Healios Aims to Ready Stem-Cell Therapy for Eyesight By 2020

barbara

Pioneer Founding member
6-18-15
by Kanoko MatsuyamaShigeru Sato

http://www.bloomberg.com/news/articles/2015-06-19/stem-cell-therapy-to-restore-sight-ready-by-2020-healios-says-ib2wt815

Healios K.K., which is using Nobel Prize-winning technology to develop a treatment for an eye disease that causes vision loss, aims to begin testing it in patients in 2017 and start selling in Japan in five years.

The Tokyo-based biotechnology company has sufficient funds to cover development costs after raising about 7.3 billion yen ($59 million) from its initial public offering earlier this week, Chief Executive Officer Hardy Kagimoto said in an interview.

“I’m quite relieved because most bioventures struggle to find cash to fund development until the launch,” he said.

The Japanese company’s cell-based product is intended to treat macular degeneration, the leading cause of vision loss in the elderly. If successful, it would compete with Novartis AG’s Lucentis, which generated $2.4 billion in sales last year. Pfizer Inc.’s Macugen and Bayer AG’s Eylea are also used to slow or stop the progression of macular degeneration.

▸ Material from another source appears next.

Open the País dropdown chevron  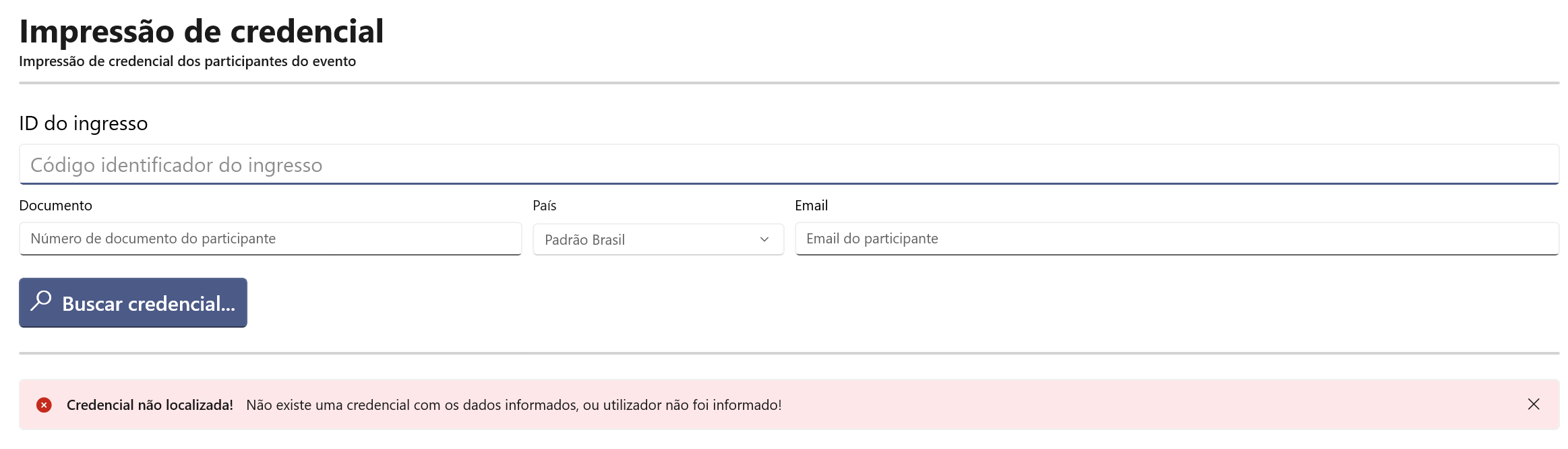tap(764, 239)
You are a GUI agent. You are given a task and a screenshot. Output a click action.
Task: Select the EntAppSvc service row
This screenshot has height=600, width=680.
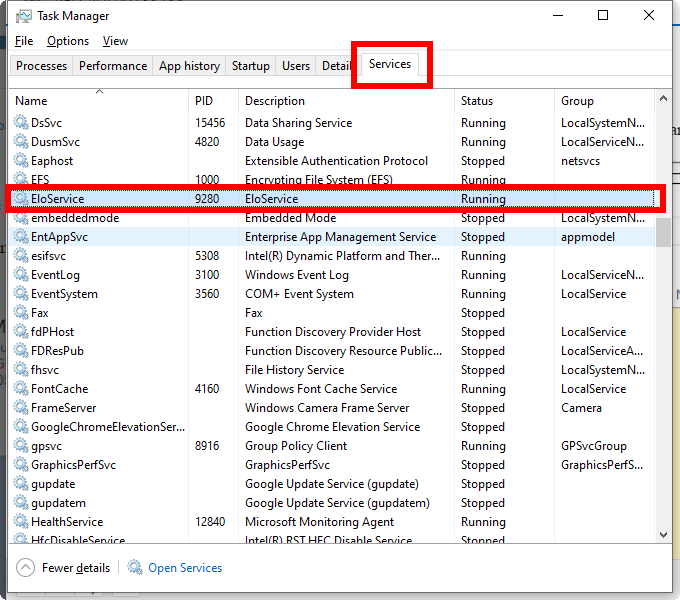[x=332, y=237]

Healios shares climbed as much as 9.4 percent to 1,750 yen in Tokyo today before closing at 1,690 yen.

The company’s therapy “is going to be a fundamental treatment for age-related macular degeneration, and Healios can potentially develop therapies for other diseases of other organs,” said Tomohiko Ikeno, a Tokyo-based biotechnology analyst at Ace Research Institute, the economic research arm of brokerage Ace Securities.

If Healios starts testing on time in 2017, it may be possible to start sales in 2020, although the process is likely to move in a very cautious manner because the treatment would be the first of its kind, he said.

Healios is also planning to take the experimental product to the U.S. and Europe, Kagimoto said, without elaborating on timing or other details.

Macular degeneration afflicts about 30 million people worldwide. The condition gradually destroys the macula, or the part of the eye needed to view objects clearly, making it difficult to recognize faces, drive and read, according to the U.S.-based National Eye Institute.

Healios uses technology invented by Nobel laureate Shinya Yamanaka at Kyoto University, who showed that mature cells could be reprogrammed to develop into all types of cells in the body. The company also aims to develop therapies for other organs. Healios made its stock market debut on June 16.